━━━━━ Given data

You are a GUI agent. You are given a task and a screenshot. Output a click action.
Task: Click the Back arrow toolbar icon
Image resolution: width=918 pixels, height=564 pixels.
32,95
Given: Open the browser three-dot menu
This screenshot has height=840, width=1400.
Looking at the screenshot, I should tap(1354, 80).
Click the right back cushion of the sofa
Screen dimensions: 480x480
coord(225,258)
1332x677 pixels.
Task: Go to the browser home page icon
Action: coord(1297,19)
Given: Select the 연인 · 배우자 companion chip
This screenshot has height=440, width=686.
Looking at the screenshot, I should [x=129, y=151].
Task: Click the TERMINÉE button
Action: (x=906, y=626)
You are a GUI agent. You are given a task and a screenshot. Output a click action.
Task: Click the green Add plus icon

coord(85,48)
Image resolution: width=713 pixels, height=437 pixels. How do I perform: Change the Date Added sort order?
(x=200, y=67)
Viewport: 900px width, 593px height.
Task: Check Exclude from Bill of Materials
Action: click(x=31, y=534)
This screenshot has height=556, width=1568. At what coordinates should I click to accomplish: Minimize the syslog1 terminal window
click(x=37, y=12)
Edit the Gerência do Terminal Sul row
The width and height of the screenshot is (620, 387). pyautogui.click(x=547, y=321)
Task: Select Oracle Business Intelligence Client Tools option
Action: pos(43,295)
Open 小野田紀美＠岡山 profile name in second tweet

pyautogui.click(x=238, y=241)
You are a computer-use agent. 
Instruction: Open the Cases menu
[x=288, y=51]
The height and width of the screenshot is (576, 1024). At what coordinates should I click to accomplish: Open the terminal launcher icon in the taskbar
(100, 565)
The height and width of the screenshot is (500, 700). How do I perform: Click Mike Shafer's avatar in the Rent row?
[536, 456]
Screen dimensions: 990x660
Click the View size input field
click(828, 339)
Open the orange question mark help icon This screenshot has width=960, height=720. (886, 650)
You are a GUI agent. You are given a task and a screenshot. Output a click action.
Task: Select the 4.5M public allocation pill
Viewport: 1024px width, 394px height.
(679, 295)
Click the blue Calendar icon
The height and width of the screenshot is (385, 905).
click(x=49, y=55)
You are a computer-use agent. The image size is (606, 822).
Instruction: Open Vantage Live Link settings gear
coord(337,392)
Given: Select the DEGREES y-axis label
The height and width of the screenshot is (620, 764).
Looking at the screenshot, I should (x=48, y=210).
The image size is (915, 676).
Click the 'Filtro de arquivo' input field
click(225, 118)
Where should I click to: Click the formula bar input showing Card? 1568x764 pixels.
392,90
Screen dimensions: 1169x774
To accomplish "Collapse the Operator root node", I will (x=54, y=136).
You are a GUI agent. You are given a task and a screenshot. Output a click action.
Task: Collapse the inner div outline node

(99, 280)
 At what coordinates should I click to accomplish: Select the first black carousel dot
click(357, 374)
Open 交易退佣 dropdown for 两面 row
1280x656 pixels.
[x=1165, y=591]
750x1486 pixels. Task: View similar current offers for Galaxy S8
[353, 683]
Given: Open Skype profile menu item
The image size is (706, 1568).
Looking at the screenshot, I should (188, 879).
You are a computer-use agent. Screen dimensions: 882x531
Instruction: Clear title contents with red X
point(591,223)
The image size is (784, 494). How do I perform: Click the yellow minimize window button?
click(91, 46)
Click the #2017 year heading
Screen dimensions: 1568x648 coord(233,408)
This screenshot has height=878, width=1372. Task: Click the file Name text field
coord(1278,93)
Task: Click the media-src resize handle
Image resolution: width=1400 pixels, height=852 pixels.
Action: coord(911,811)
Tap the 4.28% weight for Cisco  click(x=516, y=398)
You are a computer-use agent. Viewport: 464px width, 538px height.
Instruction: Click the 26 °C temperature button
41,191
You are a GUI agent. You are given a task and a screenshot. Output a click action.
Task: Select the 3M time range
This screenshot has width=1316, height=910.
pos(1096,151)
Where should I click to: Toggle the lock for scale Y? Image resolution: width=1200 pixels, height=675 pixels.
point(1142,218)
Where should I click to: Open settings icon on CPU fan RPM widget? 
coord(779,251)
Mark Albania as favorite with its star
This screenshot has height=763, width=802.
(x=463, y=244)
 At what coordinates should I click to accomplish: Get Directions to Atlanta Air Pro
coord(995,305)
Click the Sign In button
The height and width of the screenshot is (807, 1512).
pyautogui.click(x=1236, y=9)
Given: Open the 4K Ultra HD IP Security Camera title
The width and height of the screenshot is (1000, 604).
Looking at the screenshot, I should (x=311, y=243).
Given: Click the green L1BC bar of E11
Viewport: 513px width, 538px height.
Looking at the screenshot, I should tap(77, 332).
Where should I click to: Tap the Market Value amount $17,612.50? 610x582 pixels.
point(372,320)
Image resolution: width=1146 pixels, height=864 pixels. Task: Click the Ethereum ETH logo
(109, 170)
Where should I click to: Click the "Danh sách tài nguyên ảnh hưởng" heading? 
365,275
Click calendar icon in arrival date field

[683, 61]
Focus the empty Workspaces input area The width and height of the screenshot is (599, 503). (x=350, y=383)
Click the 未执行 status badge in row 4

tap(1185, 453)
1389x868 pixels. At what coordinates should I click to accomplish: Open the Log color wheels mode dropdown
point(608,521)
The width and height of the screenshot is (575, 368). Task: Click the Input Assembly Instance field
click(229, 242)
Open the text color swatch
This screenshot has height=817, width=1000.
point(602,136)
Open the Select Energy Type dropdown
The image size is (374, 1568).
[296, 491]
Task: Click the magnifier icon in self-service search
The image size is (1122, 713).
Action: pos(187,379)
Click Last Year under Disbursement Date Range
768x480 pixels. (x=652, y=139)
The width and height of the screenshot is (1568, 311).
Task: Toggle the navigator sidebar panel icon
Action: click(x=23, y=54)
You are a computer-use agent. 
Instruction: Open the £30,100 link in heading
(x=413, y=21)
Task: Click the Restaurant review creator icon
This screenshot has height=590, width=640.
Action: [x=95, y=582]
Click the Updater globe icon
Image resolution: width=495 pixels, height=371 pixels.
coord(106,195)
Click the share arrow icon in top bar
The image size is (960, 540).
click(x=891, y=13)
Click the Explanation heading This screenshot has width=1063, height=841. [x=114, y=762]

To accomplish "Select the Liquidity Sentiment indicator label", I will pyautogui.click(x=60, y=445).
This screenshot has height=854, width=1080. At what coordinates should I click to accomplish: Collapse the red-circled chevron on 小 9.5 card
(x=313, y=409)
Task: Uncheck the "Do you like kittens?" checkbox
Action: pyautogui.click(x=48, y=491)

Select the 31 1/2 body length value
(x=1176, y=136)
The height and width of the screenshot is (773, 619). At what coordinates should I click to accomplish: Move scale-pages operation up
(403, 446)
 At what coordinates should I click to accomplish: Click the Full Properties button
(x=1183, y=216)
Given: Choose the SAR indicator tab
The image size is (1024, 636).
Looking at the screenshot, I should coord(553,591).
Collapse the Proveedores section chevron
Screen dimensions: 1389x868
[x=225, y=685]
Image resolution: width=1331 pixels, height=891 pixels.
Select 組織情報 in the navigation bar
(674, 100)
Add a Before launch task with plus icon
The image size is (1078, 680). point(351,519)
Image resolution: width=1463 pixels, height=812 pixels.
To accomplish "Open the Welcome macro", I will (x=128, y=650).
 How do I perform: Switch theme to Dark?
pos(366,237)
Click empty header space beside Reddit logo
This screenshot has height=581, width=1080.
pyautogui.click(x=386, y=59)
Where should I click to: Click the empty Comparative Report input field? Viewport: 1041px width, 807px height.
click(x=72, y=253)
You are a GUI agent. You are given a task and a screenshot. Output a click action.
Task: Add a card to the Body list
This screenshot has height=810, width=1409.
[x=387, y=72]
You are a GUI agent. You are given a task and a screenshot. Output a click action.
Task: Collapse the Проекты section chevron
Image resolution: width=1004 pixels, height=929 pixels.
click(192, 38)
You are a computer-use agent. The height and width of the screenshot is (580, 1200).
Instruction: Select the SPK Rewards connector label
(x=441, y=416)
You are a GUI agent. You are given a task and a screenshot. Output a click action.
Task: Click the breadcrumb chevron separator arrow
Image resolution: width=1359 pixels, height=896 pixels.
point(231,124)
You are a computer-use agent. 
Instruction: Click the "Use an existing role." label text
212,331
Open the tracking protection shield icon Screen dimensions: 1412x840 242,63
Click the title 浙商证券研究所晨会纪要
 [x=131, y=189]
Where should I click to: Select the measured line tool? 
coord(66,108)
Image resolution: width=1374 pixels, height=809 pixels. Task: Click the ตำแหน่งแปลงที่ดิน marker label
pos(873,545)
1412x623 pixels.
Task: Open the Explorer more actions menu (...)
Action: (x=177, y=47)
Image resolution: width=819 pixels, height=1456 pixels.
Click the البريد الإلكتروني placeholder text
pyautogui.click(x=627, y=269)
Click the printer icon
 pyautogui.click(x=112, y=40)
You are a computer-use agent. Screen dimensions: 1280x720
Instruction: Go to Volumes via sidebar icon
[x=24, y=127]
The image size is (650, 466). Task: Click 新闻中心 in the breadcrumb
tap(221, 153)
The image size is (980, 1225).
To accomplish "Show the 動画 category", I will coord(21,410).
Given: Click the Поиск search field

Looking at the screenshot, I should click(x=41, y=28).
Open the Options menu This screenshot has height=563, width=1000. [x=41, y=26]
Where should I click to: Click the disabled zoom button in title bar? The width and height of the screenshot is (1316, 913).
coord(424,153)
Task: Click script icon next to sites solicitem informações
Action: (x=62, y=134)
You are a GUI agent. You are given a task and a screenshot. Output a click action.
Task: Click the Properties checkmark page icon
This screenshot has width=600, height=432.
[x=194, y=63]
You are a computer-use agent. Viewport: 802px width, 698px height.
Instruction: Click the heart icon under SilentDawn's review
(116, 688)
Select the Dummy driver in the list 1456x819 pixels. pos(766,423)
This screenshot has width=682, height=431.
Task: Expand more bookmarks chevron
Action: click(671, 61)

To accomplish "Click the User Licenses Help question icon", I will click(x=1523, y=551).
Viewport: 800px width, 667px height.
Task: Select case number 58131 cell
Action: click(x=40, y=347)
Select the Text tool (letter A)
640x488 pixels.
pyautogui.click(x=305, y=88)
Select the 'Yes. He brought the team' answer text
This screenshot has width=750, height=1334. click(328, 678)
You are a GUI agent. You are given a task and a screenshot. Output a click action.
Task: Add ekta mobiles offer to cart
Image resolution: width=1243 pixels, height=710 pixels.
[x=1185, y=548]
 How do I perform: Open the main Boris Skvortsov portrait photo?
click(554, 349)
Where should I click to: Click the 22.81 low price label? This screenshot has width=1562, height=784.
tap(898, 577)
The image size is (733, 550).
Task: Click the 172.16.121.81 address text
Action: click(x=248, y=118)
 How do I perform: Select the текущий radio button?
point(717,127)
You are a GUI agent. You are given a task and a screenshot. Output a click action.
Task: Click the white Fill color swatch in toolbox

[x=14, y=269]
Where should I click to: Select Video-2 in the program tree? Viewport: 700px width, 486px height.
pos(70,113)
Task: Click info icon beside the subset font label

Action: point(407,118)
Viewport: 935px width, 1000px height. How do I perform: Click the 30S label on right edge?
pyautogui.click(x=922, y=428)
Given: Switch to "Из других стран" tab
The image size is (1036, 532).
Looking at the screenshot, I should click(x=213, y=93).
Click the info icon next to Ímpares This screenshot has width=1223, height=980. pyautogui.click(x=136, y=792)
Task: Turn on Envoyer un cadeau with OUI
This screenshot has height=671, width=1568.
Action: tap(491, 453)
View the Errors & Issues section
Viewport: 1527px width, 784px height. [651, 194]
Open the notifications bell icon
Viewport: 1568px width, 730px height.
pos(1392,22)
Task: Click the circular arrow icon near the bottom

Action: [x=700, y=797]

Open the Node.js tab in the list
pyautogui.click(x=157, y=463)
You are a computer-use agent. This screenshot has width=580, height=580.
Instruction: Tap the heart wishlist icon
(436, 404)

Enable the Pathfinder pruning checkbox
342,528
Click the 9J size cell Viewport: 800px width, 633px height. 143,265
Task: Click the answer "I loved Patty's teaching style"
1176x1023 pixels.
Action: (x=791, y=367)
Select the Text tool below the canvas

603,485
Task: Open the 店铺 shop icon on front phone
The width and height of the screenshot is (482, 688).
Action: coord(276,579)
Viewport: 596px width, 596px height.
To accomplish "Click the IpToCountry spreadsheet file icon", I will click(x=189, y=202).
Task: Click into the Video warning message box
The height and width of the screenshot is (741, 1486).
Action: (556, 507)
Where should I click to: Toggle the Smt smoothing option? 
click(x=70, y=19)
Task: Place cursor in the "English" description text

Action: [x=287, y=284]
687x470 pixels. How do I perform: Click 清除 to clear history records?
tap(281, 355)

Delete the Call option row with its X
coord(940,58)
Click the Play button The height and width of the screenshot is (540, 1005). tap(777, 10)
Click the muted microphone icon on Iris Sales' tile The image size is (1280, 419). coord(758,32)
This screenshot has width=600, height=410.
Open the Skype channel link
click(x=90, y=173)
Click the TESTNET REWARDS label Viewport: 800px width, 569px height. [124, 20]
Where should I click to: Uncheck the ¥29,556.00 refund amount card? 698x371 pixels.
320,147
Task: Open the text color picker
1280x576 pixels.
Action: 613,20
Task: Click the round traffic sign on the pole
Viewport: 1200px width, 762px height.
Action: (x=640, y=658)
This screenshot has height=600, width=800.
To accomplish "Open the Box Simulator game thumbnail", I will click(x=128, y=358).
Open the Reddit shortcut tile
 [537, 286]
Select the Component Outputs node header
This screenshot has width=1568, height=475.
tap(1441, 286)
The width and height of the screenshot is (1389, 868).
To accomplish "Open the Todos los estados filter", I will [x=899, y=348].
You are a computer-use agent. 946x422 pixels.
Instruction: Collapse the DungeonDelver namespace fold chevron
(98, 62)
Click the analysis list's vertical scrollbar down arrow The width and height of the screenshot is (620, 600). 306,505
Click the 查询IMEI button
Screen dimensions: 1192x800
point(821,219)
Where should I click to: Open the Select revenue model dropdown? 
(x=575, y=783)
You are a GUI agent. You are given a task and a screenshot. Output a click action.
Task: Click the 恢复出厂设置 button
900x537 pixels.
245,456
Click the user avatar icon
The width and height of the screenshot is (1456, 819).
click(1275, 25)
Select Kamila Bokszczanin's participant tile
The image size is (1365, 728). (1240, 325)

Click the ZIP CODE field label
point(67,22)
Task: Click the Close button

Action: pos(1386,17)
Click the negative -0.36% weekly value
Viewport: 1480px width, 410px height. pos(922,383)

━━━━━━━━━━

Aim of the task:
What you give back must be the stretch above, starting at the line with "This screenshot has height=878, width=1372." and ending at the line with "You are a computer-use agent. Viewport: 464px", copied exactly.

Output of the task:
This screenshot has height=878, width=1372. Task: Click the file Name text field
coord(1278,93)
Task: Click the media-src resize handle
Image resolution: width=1400 pixels, height=852 pixels.
Action: coord(911,811)
Tap the 4.28% weight for Cisco  click(x=516, y=398)
You are a computer-use agent. Viewport: 464px width, 538px height.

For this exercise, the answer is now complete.